The amount of money allocated to USDA amounts to about 2% of the entire Federal budget (hardly a budget-buster). House members and staff whom Farmers Union spoke with in Washington told us that’s not the problem; in fact, just 20% of USDA spending is for actual farm programs like crop insurance and conservation.
If only 20% of Farm Bill spending goes directly to farms, where does the rest go? About 64% is for food and nutrition programs for four groups: elderly people whose retirement (Social Security) income is inadequate, low-wage workers, children, and the disabled.
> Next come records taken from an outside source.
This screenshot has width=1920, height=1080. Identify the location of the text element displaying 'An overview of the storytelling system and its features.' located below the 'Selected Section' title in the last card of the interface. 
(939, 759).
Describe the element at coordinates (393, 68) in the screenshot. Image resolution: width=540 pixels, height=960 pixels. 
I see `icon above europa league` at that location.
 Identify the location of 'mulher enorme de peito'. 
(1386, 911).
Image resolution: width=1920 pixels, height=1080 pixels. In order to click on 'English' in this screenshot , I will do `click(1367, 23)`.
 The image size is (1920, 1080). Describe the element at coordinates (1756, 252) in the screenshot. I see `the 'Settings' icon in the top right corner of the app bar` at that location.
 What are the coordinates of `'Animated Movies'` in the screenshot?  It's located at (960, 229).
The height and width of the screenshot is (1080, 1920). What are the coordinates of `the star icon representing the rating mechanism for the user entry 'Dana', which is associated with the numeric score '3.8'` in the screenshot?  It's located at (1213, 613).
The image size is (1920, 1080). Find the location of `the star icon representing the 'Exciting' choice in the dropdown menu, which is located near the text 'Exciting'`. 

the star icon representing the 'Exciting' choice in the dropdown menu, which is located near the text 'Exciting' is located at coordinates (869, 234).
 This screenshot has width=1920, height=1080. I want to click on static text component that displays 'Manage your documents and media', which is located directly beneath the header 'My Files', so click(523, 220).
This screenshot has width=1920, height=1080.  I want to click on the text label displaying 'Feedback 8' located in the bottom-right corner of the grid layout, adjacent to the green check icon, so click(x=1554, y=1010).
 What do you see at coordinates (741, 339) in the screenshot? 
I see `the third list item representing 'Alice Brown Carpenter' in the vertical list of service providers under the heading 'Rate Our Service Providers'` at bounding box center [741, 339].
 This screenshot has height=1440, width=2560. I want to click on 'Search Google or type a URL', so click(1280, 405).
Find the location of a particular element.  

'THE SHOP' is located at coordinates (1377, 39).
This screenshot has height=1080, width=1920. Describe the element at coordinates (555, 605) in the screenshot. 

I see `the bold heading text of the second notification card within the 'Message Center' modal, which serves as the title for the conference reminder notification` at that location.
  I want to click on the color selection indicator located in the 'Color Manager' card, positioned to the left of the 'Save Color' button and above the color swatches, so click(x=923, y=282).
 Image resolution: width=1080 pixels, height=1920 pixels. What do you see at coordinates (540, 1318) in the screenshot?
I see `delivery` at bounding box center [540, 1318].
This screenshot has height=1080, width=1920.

Critics point to fraud and misappropriation as reasons why the food program should be curtailed, but according to Agriculture Secretary Tom Vilsack, USDA has reduced fraud and mistakes to below 1% for food programs known as SNAP (formerly the food stamp program). That compares to fraud and mistaken payments in farm programs amounting to about 7%.
Is the need for food assistance real? Having served on a local rural school board where many students qualified for free and reduced meals, I believe it is. Could that spending be trimmed? That is not an issue; it will be trimmed. The Senate cut $4 billion from food programs in its bill. The House Ag Committee cut $16 billion.
But the House bill must be voted on and passed before anything can happen.
On September 12th a broad coalition of over eighty farm groups supported a rally beside the Capitol Reflecting Pool in Washington, D.C., to support enactment of a 5-year farm bill. Many titles in the current bill expire this month. The House has managed to pass a very small band-aid disaster bill that would be paid for with deep cuts to farm conservation programs. The coalition, besides asking for a Farm Bill, asked the Senate not to accept stand alone disaster aid because U.S. family farms stood to lose even more by accepting it.Also, these times call for a farmer-owned equivalent of the “strategic oil reserve” – a reserve of food and feed grain.
We have surpassed early Farm Bill goals for market clearing prices. The new problem is wide price and supply variation caused by unpredictable weather and markets. Markets responsible for long-term farm profitability—for things like renewable fuels and DDG by-products, exports, livestock feed, and food production– all are at risk due to extreme market volatility. A study commissioned by the National Farmers Union created a concept known as a voluntary Market Driven Inventory System (MDIS). MDIS enrollments and releases would be entirely voluntary, based on preset price triggers.
But we all know that in order to grow it, someone first has to plant it. The Farm Bill is seed money for our nation’s food supply and more.
Congress should be sowing the crop.
Richard Oswald is a fifth generation Missouri farmer, president of the Missouri Farmers Union and a regular Daily Yonder columnist. This editorial first appeared in Missouri Farmer Today.